Come ha vissuto questa esperienza?
Al Cottolengo si vive di Provvidenza, perché trattandosi di ragazzi abbandonati non hanno nessuno che possa pagare una retta. Inoltre, trattandosi di disabilità più o meno importanti, c’è la prospettiva che rimangano con noi per sempre. Il Comune dà un piccolissimo aiuto, il resto viene dai benefattori, in forma di soldi, o più spesso di forniture di materiali o cibo, o qualsiasi altra cosa di cui si ha bisogno. Vivere in missione, in una realtà povera di mezzi ma ricca di sorrisi, attenta alle cose semplici come un saluto anche per quelli che non ti conoscono, stare al servizio di questi fratelli, mi ha permesso di sperimentare ciò che ho coltivato nel cuore da sempre: vivere tra i poveri più poveri, quelli che nessuno vuole perché sono “scomodi”. Ho poi capito che la vita spirituale è superiore a tutto il resto. Quante volte nei momenti duri che la vita mi ha offerto mi sono ritrovata con qualcuno che mi ha detto: «Suora, ho pregato per te!». Gesù mi ha evangelizzato tramite loro. Il rapporto allora è stato di reciprocità: io ho cercato di servire in loro Gesù e Gesù in loro mi ha riportato a Lui.

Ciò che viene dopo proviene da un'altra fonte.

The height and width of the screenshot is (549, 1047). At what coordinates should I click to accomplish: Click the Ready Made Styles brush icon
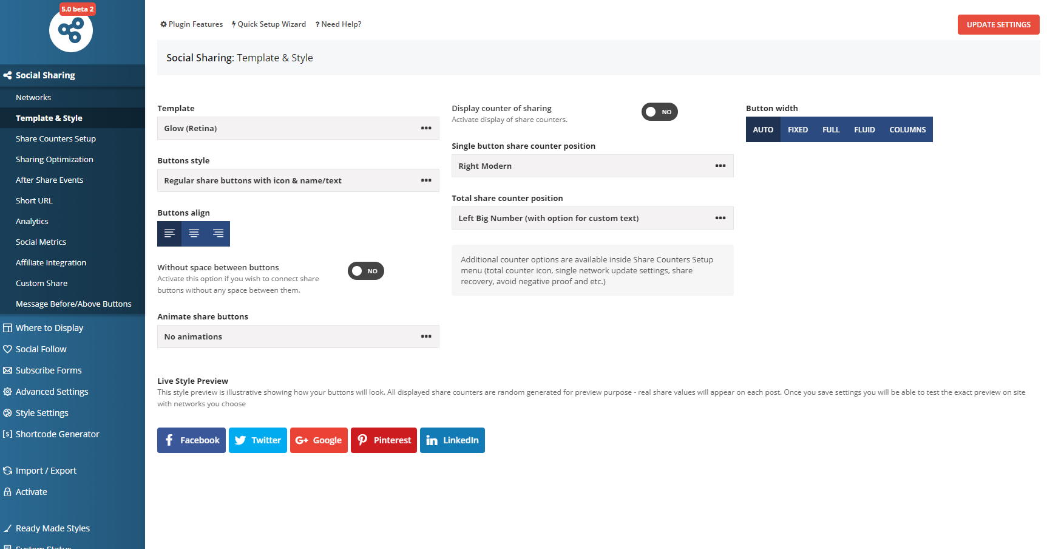click(7, 528)
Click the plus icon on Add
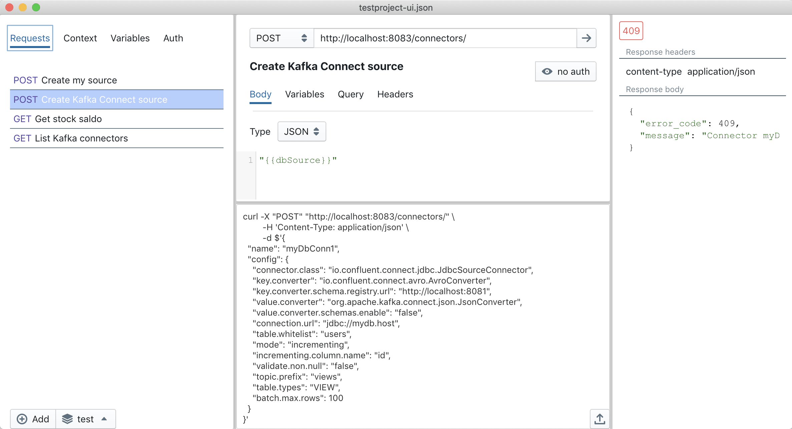The image size is (792, 429). (x=22, y=419)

Papa Francesco, nella sua omelia del 2 febbraio, ha esortato a «non mandare in pensione» la speranza. In che modo le persone consacrate possano essere testimoni di speranza oggi?
Credo che il nostro contributo per l’anno giubilare sia quello di vivere e affrontare gli eventi della vita, soprattutto quelli più dolorosi, con la serenità che nasce dal credere che Gesù è sulla nostra barca. Molti enti, sfruttando i media lanciano messaggi negativi, invitano alla paura, alla violenza, alla lotta per la sopravvivenza. Noi, con la nostra carità e la fede dobbiamo farci portatori di un messaggio di speranza. Don Orione diceva che solo la carità salverà il mondo. Dio non ci abbandona e noi dobbiamo farlo capire a chi ci incontra.